Das Lichtenmoor ist ein vor allem im Landkreis Nienburg/ Weser gelegener Hochmoorkomplex mit landesweiter Bedeutung für den Hochmoorschutz. Die Niederung erstreckt sich vom südwestlichen Ausläufer des Heidekreises nach Süden in den Landkreis Nienburg/ Weser bis zur Ortschaft Sonnenborstel und von dort nach Osten bis zur Alpe bei Rodewald.

 

Der zentrale Bereich des Lichtenmoores ist geprägt vom industriellen Torfabbau; randlich und in Teilflächen der Naturschutzgebiete sind ehemalige Handtorfstiche vorhanden. Es finden sich landwirtschaftliche Nutzflächen, zum größten Teil Grünland, trockene bis feuchte Moorwälder, verbuschte Heide- und Pfeifengrasmoordegenrationsstadien, Pionierstadien der Moor-Wiedervernässung und in Bearbeitung befindliche Torfabbauflächen. Östlich schließt sich die Lichtenheide mit offenen Sandheideflächen und lichten Kiefernwäldern an. Teile des Lichtenmoorkomplexes sind als Naturschutzgebiete ausgewiesen. Besonders hervorzuheben ist die Nutzung des Lichtenmoores durch Kraniche als Brut- und Rastgebiet.

 

Auf Teilflächen in diesen Schutzgebieten sowie auf Flächen in öffentlichem Eigentum erfolgten in den letzten Jahren mehrere Maßnahmen zur Optimierung des Wasserhaushaltes. In Folge dessen ist eine fortschreitende Besiedelung / „Rückeroberung“ des Gebietes durch typische Moorpflanzen wie Wollgräser und Torfmoose zu beobachten sowie die Rückkehr typischer, die Moore und Offenlandbiotope besiedelnder Tiere.
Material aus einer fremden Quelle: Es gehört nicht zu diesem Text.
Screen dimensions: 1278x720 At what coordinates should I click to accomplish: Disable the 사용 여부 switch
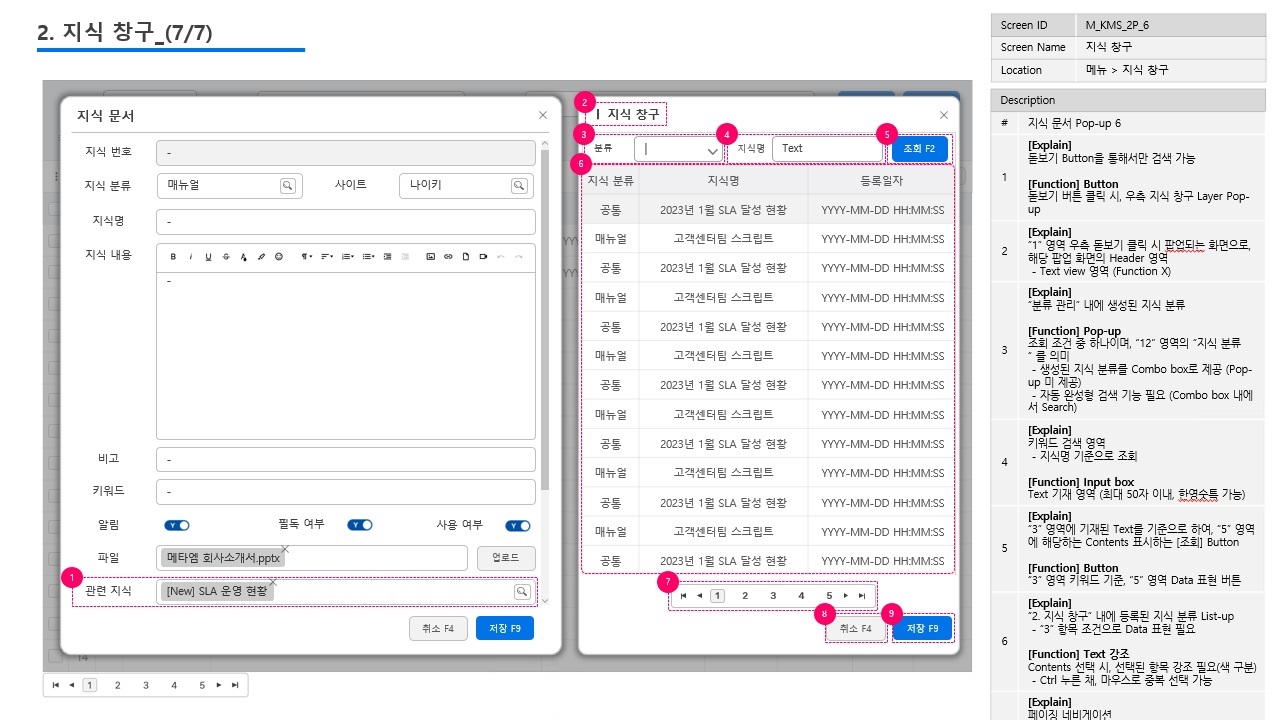(517, 525)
Aktuell findet im zentralen Lichtenmoor das Projekt „KliMo Lichtenmoor - integraler Bestandteil der Flurbereinigung Lichtenmoor (FKU) – Moorrenaturierung Lichtenmoor“ statt. Die Kombination von Flurbereinigung und Moorschutz hat zum Ziel, die Grundstücks- und Vorflutverhältnisse so zu ordnen, dass eine nachhaltige landwirtschaftliche Nutzung der Randbereiche und der genehmigte Torfabbau bei gleichzeitiger Wiedervernässung der zentralen Moorflächen möglich ist. Dazu werden Grundstücke neu geordnet, Gräben verlegt, Gräben gestaut, Wege ausgebaut und Bereiche gepoldert.

 

Als eine Maßnahme ist im Rahmen des Flurbereinigungsverfahrens die sanfte touristische Entwicklung des Lichtenmoores gemeinsam von der Gemeinde Heemsen und der Gemeinde Steimbke eingebracht worden.

 

Im Rahmen der Richtlinie über die Gewährung von Zuwendungen zur Förderung der integrierten ländlichen Entwicklung (ZILE), Ziffer 10 „Maßnahme ländlicher Tourismus“, wird die Förderung zur Planung und Umsetzung von Besucherlenkungsmaßnahmen im Lichtenmoor beantragt. Konkret geht es um Planung und Bau von zwei Beobachtungstürmen inklusive Zuwegungen sowie um Planung, Gestaltung und Bau von Informations- und Orientierungstafeln.

 

Die Projektplanung erfolgt in enger Abstimmung mit der zuständigen Naturschutzbehörde des Landkreises Nienburg/Weser sowie den lokalen Naturschutzgruppen (NABU Kreisverband Nienburg und BUND Kreisgruppe Nienburg).

 

Die Ziele des hiermit beantragten Projektes sind:

·         die naturschutzkonforme, sanfte touristische Erschließung des Lichtenmoores,

·         die Förderung der naturverträglichen Naherholung durch eine gelenkte Heranführung

·         der Besucher an die Natur und

·         Umweltbildung

o   Mit diesem Projekt erfolgt eine Teilumsetzung der Maßnahme 03.02 „Naturlernzentrum Lichtenmoor“ (NLZ) (Dorfentwicklungsplan „Dorfregion Samtgemeinde Heemsen“, SWECO GmbH August 2018)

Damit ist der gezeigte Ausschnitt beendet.